**Exercise text:**

^^^^^^^^

I like that.

B.

On 14 Jul 2014, at 01:45, Tim McNamara <[email protected]> wrote:

> I recommend dealing with the API deprecation socially, rather than
> technically. Client developers will read release notes, they're not going
> to check HTTP headers.
> 
> Rather than a custom header, which will impose a non-zero cost on every
> request, let's just have up-front documentation and communication
> beforehand. In 2.0, use of 410 Gone seems sensible, though.
> 
> Tim McNamara
> @timClicks <http://twitter.com/timClicks> | timmcnamara.co.nz
> 
> <http://timmcnamara.co.nz/>
> 
> 
> On 14 July 2014 08:53, Robert Samuel Newson <[email protected]> wrote:
> 
>> 
>> I’m more than a little skeptical that anyone would notice but I’d like to
>> hear from others. Perhaps if we couple that with a loud announcement at
>> release time, with instructions on what to look for, it would work out.
>> 
>> B.
>> 
>> On 13 Jul 2014, at 14:03, Alexander Shorin <[email protected]> wrote:
>> 
>>> IIRC there was suggestion about using custom header like
>>> X-Couch-Deprecated: version-when-deprecated. This shouldn't break any
>>> client library, but will give them a change to handle it and show the
>>> warning. + Deprecation tags in our docs. For 2.0 release we could
>>> respond on deprecated endpoints with 410 Gone instead of 404.

^^^^^^^^

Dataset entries
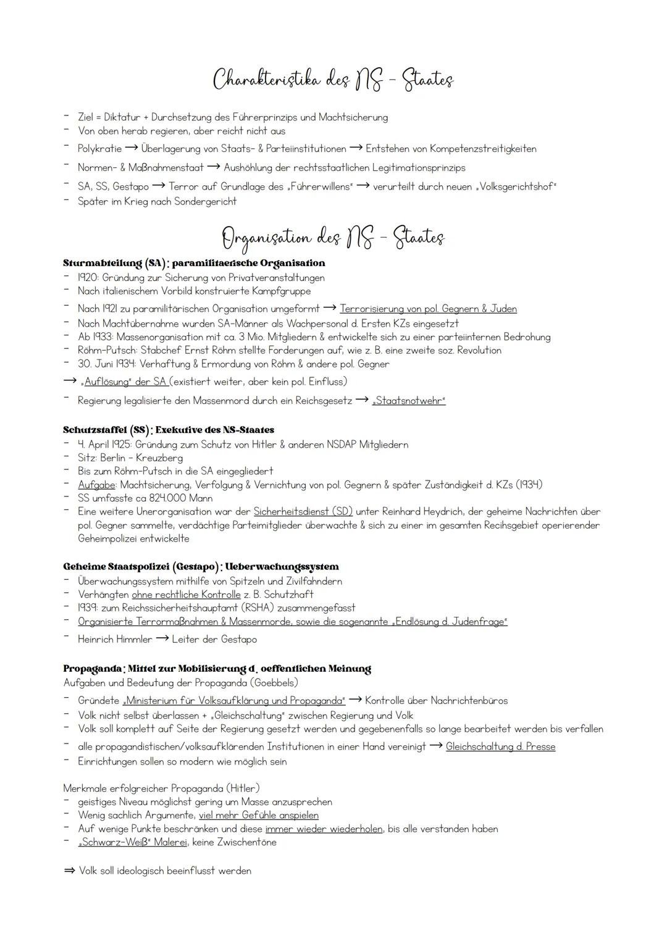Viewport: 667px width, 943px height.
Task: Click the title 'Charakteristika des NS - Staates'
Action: pyautogui.click(x=333, y=80)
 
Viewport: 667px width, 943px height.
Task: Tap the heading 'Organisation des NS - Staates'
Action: pyautogui.click(x=333, y=238)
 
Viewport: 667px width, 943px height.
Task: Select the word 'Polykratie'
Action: pyautogui.click(x=99, y=149)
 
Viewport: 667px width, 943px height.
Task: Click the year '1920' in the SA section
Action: pyautogui.click(x=88, y=278)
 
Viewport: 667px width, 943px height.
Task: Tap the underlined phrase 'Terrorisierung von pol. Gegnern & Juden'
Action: pyautogui.click(x=428, y=309)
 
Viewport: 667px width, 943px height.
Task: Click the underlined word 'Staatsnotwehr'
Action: pyautogui.click(x=408, y=401)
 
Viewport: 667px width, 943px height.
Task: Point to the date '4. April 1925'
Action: pyautogui.click(x=104, y=445)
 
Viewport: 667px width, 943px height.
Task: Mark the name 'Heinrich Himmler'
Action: pyautogui.click(x=115, y=640)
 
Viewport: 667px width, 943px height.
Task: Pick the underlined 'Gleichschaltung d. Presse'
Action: pyautogui.click(x=500, y=747)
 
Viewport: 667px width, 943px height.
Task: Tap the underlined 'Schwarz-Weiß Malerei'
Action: pyautogui.click(x=132, y=842)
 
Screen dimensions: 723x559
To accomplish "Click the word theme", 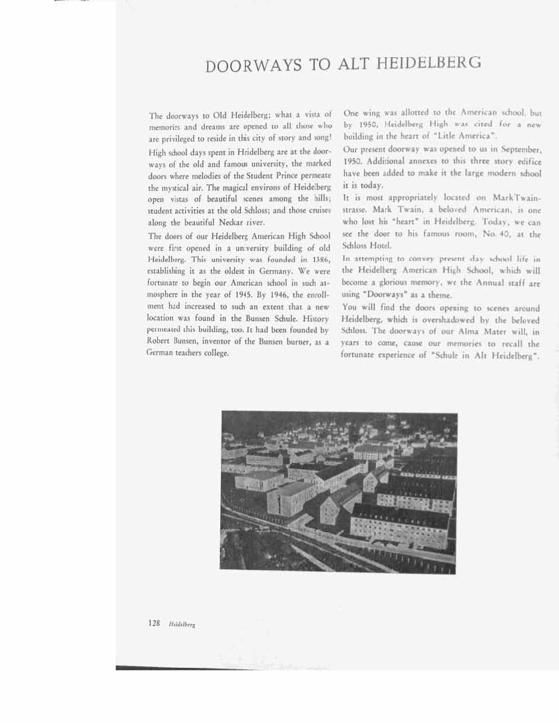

^^^^^^^^

**Problems and tasks:**
1) In the API deprecation email thread, rewrite the passage starting with "On 14 Jul 2014, at" and going on through "check HTTP headers.", substituting "response headers" for "HTTP headers".
2) Pick up the email thread about API deprecation where it stops and continue writing it.

**Answers to the exercises:**
1)
On 14 Jul 2014, at 01:45, Tim McNamara <[email protected]> wrote:

> I recommend dealing with the API deprecation socially, rather than
> technically. Client developers will read release notes, they're not going
> to check response headers.

2)
>>> 
>>> If client library is still active, users will expect that it'll get
>>> updated to show these warnings and it have some plans for 2.0 support.
>>> Otherwise we cannot do anything for the libraries which are stale and
>>> users have to looks for more active and up-to-dated alternatives for
>>> migration.
>>> --
>>> ,,,^..^,,,
>>> 
>>> 
>>> On Sun, Jul 13, 2014 at 4:51 PM, Robert Samuel Newson
>>> <[email protected]> wrote:
>>>> 
>>>> This assumes there is a meaningful way to deprecate API endpoints
>> within couchdb, and I can’t think of one right now. If the response from
>> couchdb is changed to indicate deprecation, how will we a) ensure no user
>> or client library is broken and b) expect any user or client library to
>> notice the warning?
>>>> 
>>>> B
>>>> 
>>>> 
>>>> On 13 Jul 2014, at 12:47, Alexander Shorin <[email protected]> wrote:
>>>> 
>>>>> Hi devs,
>>>>> 
>>>>> BigCouch had finally landed on master few days ago. Hooray! And thanks
>>>>> a lot to Robert, Davis, Russell and everyone else who made this great
>>>>> moment real.
>>>>> 
>>>>> This merge is the very important, but first step for making CouchDB
>>>>> 2.0 release. A lot of work is still have to be done.
>>>>> 
>>>>> However, in the same moment we need to create the last CouchDB 1.x
>>>>> series release - the LTS release which have to reach the following
>>>>> goals:
>>>>> 
>>>>> 1) Explicitly deprecate all the API and stuff which will not pass 2.0
>>>>> borderline.
>>>>> 2) Provide guidelines, helpers and any other bits which will make
>>>>> migration to 2.0 (or 2.x) more soft, easy and simple.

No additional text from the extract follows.